I'm assuming this is a 2D fitting, i.e. you are looking for the local
slope normal?

>
> 4) Calculate a weighted average of the heights for the point set (2),
> where the weights depend on the distance and height difference between
> P0 and the point in (2). The height difference is calculated using the
> regression model from (3), not the actual height of the points.

With the 5X weight for dz you are effectively ignoring points
significantly higher/lower than the center. :-)

>
> 5) Copy P0 to the output using the height from (4) instead of its
> original height.
>
> 6) Goto (1)
>
> The weight calculation uses the height difference to suppress the
> influence of points uphill or downhill from P0, essentially averaging
> over the full circle in flat areas and over a narrow ellipse oriented
> with the long axis parallel to the (expected) contour line on hills.

Right.

>
> The attached image shows 0.5 m contours for a piece of terrain that
> includes a flat area and and a hillside (the diameter of the circle is
> 100 m). The red contours are generated from the old, original data and
> the blue contours from the smoothed data (using the procedure above).
> Aa you can see, the smoothed-data contours in the flat area are
> considerable smoother than the raw-date ones and in the hilly part are
> virtually the same.

That's actually quite nice, congratulations!

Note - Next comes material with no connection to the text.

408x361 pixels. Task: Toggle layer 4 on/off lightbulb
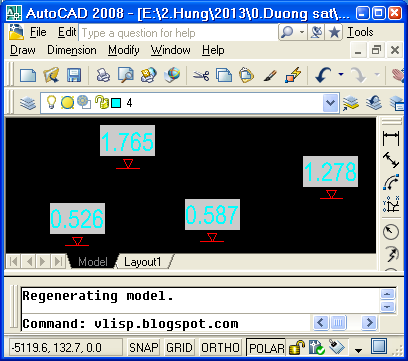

By doing it this way you avoid any chance of getting smoothing artifacts
like contour lines which cross, something which is quite possible when
you smooth individual contour lines.

>
> Actual parameters used in this particular case are:
>
> Radius of circle in (2): 10 m
> Weight of point in (4): exp(-d/scale)
> where d is: sqrt(dx^2 + dy^2 + (5*dz)^2)
> and the scale factor is chosen such that the weight at the edge of
> circle is 0.005
>
> Next step will be to speed up the process. At the moment I’m using
> las2txt to obtain the points in step (2). Having to relaunch las2txt
> for every pass through the loop limits the processing speed to around
> 5 points per second. If I can retrieve the points in (1) and (2) from
> a single process, it looks like this speed could be increased by up to
> a factor of 100.

At least 100X!

I would use a hash map indexed by (x,y) (truncated to meter resolution),
i.e. collect all points which are located in a given cell.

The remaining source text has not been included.